Exemple concret : une PME de l’industrie durable qui a noué un partenariat local a bénéficié d’un prêt structuré grâce au soutien d’un réseau territorial et d’un dispositif public, contournant ainsi le filtre strict des VC. Insight : le financement alternatif et les partenariats territoriaux deviennent des leviers clés.
Stratégies pour séduire des financeurs hors IA
J’ai rencontré un directeur d’incubateur qui m’a expliqué comment les projets non-AI doivent repenser leur récit. Il ne suffit plus d’exposer un marché : il faut montrer des trajectoires de monétisation rapide, des preuves de traction et des avantages compétitifs difficiles à répliquer par des modèles purement logiciels.
Pour une PME, trois pistes concrètes émergent : structurer des preuves de revenu récurrent, capitaliser sur des partenariats industriels et utiliser des outils de financement complementaires (subventions, dettes subordonnées, crowdfunding). Des initiatives locales ont permis d’aligner ces solutions, comme on le voit dans des dossiers sur les écosystèmes régionaux (retour sur Québec Tech à VivaTech) ou sur des modèles d’innovation basés sur les territoires (cas breton d’énergie marine).
Sur le plan pratique, des plateformes comme Sowefund ou des fonds à vocation régionale aident à créer des ponts. Insight : la diversification des sources de capitaux réduit la dépendance aux cycles VC.

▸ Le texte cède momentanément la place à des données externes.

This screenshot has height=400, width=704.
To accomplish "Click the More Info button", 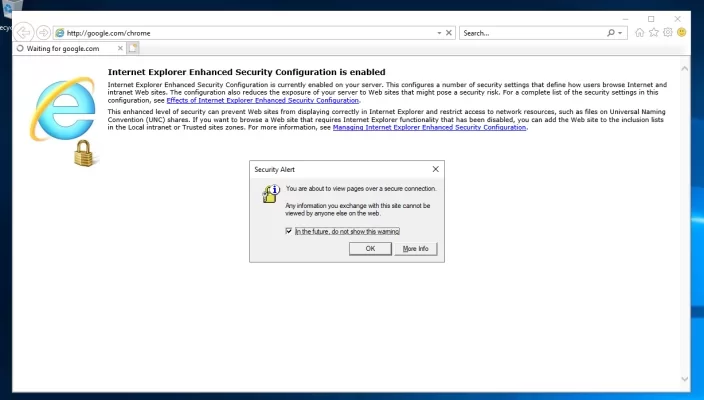I will coord(415,248).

Politiques publiques, banques et le rôle des grands acteurs
J’ai rencontré un chargé d’affaires d’une banque régionale qui m’a expliqué comment les institutions financières construisent des instruments pour soutenir l’innovation non-AI. Les banques coopératives et les caisses locales ajustent leurs offres via des garanties ou des avances retrouvant des logiques de territoire.
Les acteurs historiques et les grands groupes peuvent aussi jouer les amortisseurs : des partenariats industriels ou des commandes publiques redonnent du souffle. Pour approfondir les dynamiques entre acteurs publics et privés, plusieurs dossiers analysent les arbitrages politiques et énergétiques qui structurent ces choix (consultation sur la politique énergétique) et la manière dont des initiatives locales se montent (financement participatif pour un moulin).

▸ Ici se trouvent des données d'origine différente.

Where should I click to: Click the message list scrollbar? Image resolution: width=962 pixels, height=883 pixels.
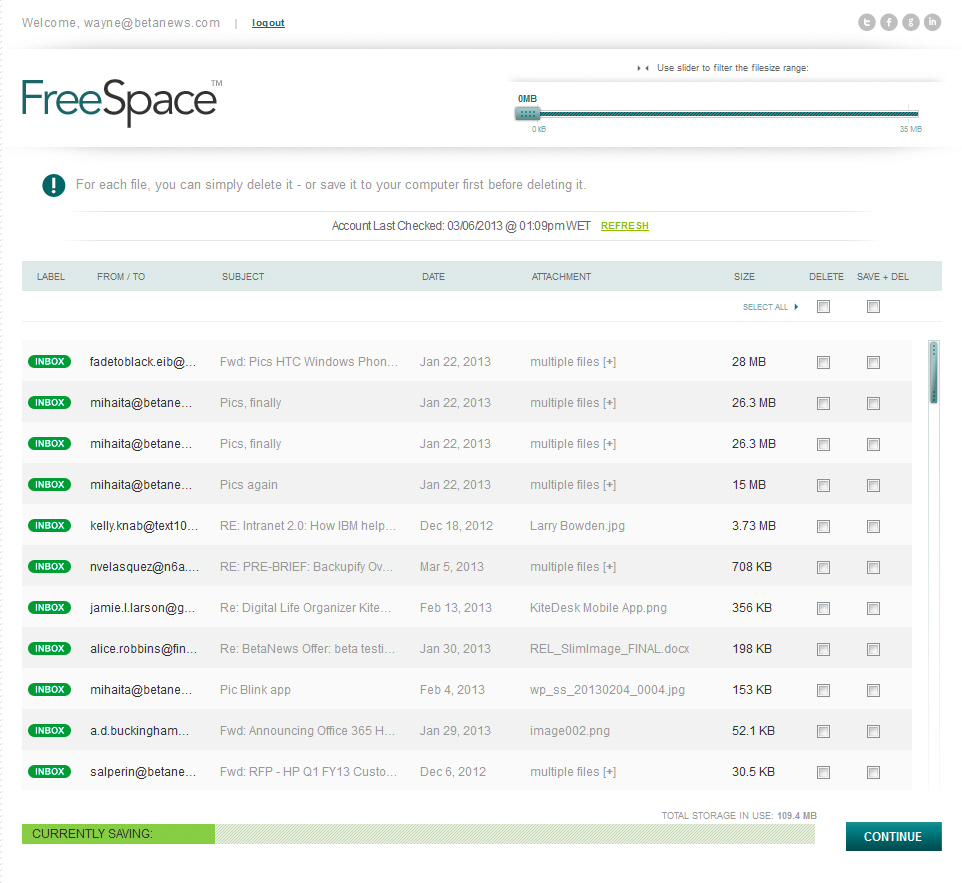[x=932, y=370]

Insight : les collaborations publiques-privées et les réseaux bancaires régionaux sont des leviers concrets pour compenser l’effet de concentration des VC.
Regarder au-delà du cycle VC : narratifs et opportunités
J’ai vu Claire restructurer son pitch pour mettre en avant l’impact local, la solidité des marges et une feuille de route vers l’export. Ce repositionnement a attiré l’attention d’un partenaire industriel et d’un réseau d’investisseurs privés prêts à cofinancer une montée en gamme.
Pour les dirigeants non-AI, l’enjeu est de rendre visibles des métriques que l’écosystème valorise aujourd’hui : croissance des revenus, retours clients, efficacité opérationnelle. Des articles récents montrent que les levées massives dans l’IA n’ont pas effacé toutes les niches d’investissement ; elles les ont plutôt mutées. Par exemple, des levées audacieuses ou des collaborations entre chercheurs et entrepreneurs continuent d’apparaitre dans des secteurs connexes (levée de chercheurs pour automatiser la science), tandis que d’autres récits montrent la diversité des trajectoires entrepreneuriales (étude sur la rentabilité des gîtes).
Insight final de cette section : réécrire son récit, diversifier ses sources et s’appuyer sur des alliances locales sont les meilleures réponses face à la frénésie IA.